Installation/Testing

Before Installing the Fan Master in my computer, I performed a thorough testing of the unit on the bench. I have a bench power supply that I use for testing my custom projects, and this proved to be the most convenient way to test the outputs of the fan channels and the temperature probes. When I first powered up the Fan Master, I was pleased by the layout of the LCD Screen.

The Fan Speed readout is on the right, and the temperature readout is on the left. On the lower right it shows the current fan channel displayed.  Although it's hard to see in the picture, the temperature probes are listed as "CPU", "Case", "HDD", and "Power Supply" on the upper row of the display.  You could always put the temp probes wherever you want to, but the labels for each are listed as such. The first test I put the device through was to test the voltage output of each channel.

I used my trusty multi-meter to test the outputs of each channel.  Each channel posted an output of approximately 6.5 Volts at minimum turn (suitable for most fans, but possibly below the stall speed of some larger fans).  The maximum of each channel was right at the input voltage.  My test power supply (scavenged from an older machine) runs about 11.78 Volts on the 12 volt line, and each channel achieved this at maximum turn. I decided to test the linearity of each dial to see what range and sensitivity the dials provide. I tested each channel at five positions: Minimum turn, 9 O'clock, 12 O'clock, 3 O'clock, and maximum turn.  Here's what I found.

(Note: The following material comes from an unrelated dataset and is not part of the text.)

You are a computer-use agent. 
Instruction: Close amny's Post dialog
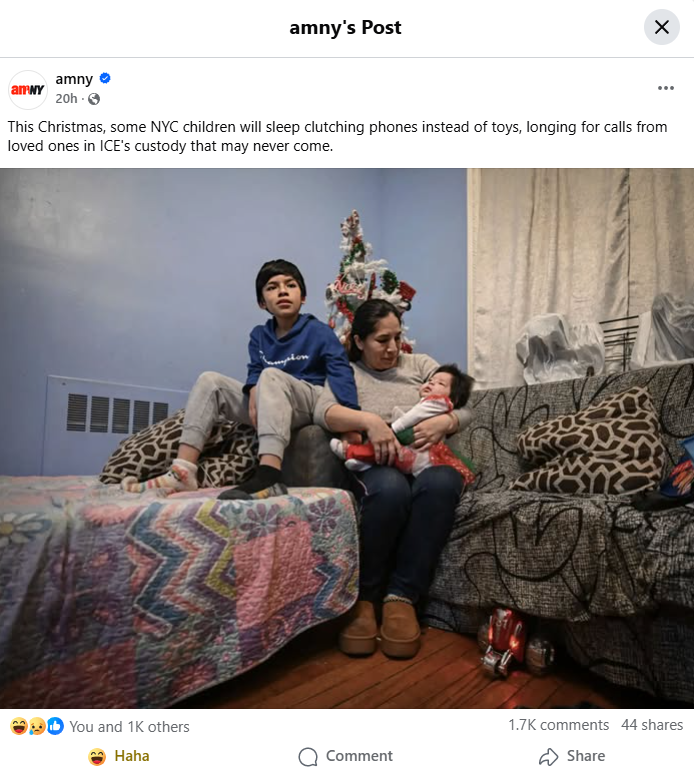[x=661, y=27]
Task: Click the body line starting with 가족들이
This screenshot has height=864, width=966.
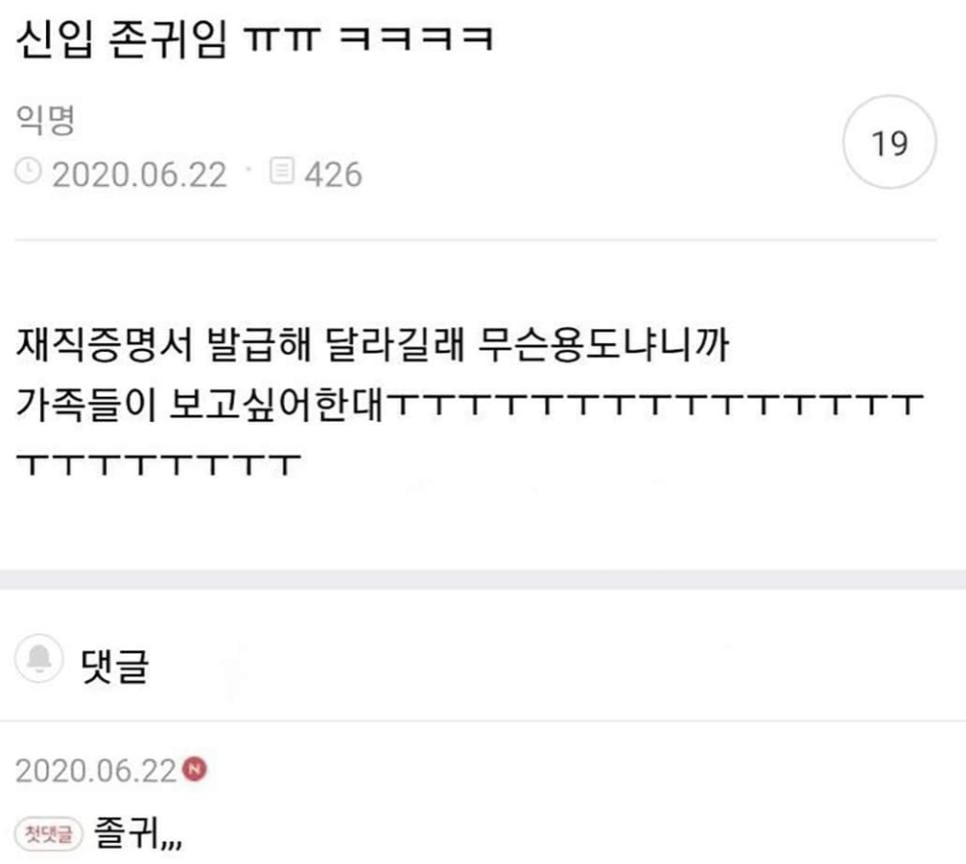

First, my fingers are not precision instruments, so the relative dial positions are not exact (although they are pretty close).  Even so, I noticed a few things.  Each channel was pretty close to the others with the exception of channel three, which was consistently a little higher for a given position, by around a half-Volt. The voltage of every channel tended to ramp rather quickly, achieving the maximum output voltage well before the maximum turn.  This has the effect of making the last quarter-turn of each dial essentially useless.  This is probably a function of the voltage regulators used, but its effect on fan RPM should not matter.  My main concern was to find out if the dials reflected a useful voltage range, and based upon my experience, I do find this to be the case.  Most fans stall around 6-7 volts, so this is probably a safe speed for the majority of fans.  The dials operated smoothly, and felt sturdy.  Note that there is no provision to lock a channel into "always on high", so I wouldn't recommend using a channel for other 12 volt devices like cold cathode lights.  This is because most CC lights require a full 12 volts for the inverter to work properly, and if you turned down the channel by accident, it could cause the light not to function properly.  Super Flower doesn't remark on the use of the Fan Master for anything other than fans, so it's hard to fault them for this.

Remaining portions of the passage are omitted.